Mr. Humphrey refused to attend the Gettysburg convention in July 1913 as a guest of the state, and in explanation of his refusal he showed a deep scar on his chest, and said he had no desire ever to see that battlefield again. He had also received a wound in the leg during another engagement. the army surgeon wanted to amputate but a comrade, a Frenchman, exclaimed that he would shoot the doctor if he cut the boy's leg off, and Mr. Humphrey used that member all the rest of his life. For forty-four years he was active in the Masonic fraternity, having been affiliated with the order in Detroit, and belonged to Detroit Chapter No. 2 of the Royal Arch Masons. He was also a member of the Ancient Order of United Workmen in Detroit. He was a member of the Central Park Methodist Episcopal Church in St. Paul and in politics an ardent republican. While strictly attentive to business the late Mr. Humphrey indulged his interest in the great national pastime of baseball as frequently as possible, was also fond of trotting horses, and frequently took excursions into the woods of Minnesota and Michigan during the shooting season. When Mr. Humphrey died it was very suddenly and while on duty in the capitol in Chief Justice C.L. Brown's chambers. His funeral was conducted under the auspices of Garfield Post, No. 8 G.A.R., and his body was also followed by a guard composed of capitol officials.
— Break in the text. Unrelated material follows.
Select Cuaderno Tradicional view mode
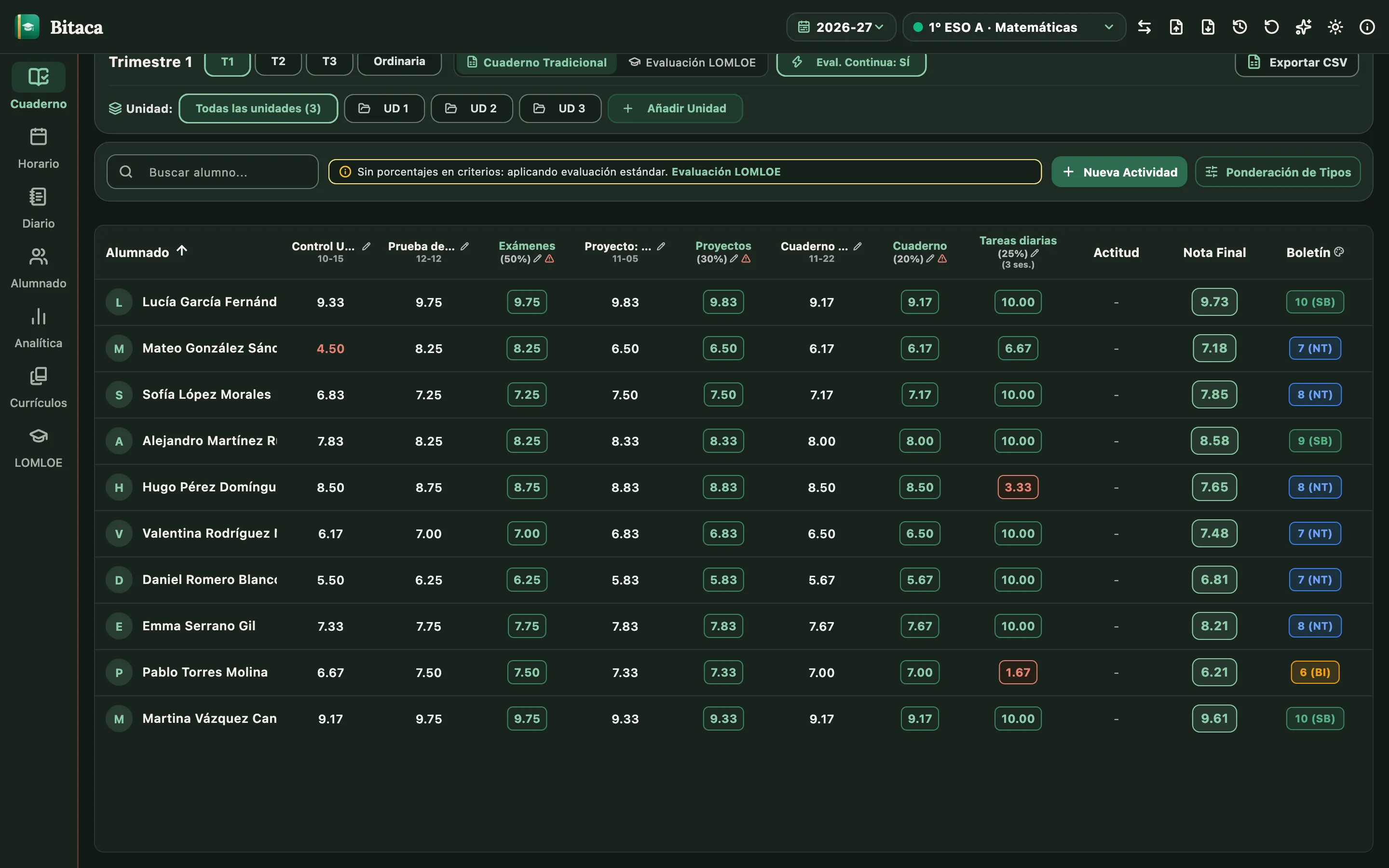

At Detroit, May 19, 1868 Mr. Humphrey married Mary Webster Naismith, who had lived in Detroit from the age of two years. Her father, Ebenezer Naismith, was a worker in the coal mines in Scotland, Her mother was Isabelle (Reid) Naismith. Of the children born to Mr. and Mrs. Humphrey one, Charles Leslie, died in early childhood. the four still living are: Lillian Belle, wife of R. O Barnard, who for a number of years was treasurer with the Great Western Railroad, is the mother of two children, Olive Belle, and Raymond H. Louis A. who is an artist in St. Paul has two children, Evelyn Marie, aged seven and Florence viola, aged five. Clara M. is the wife of Loyal A. Partridge who owns a dental supply house and is at Seattle, and their two children are Ruth E. aged thirteen and Evelyn d. aged five. George E. the youngest of the living children, is a telegraph operator of St. Paul with the great Northern Railroad, and has six children, Vera M. and Lillian M., twins, aged twelve, and Charles Edmund, Nellie M. and George D., and Louis R. the last two named being also twins. Mrs. Humphrey, who survives her husband, resided in St. Paul at 187 E. Thirteenth Street.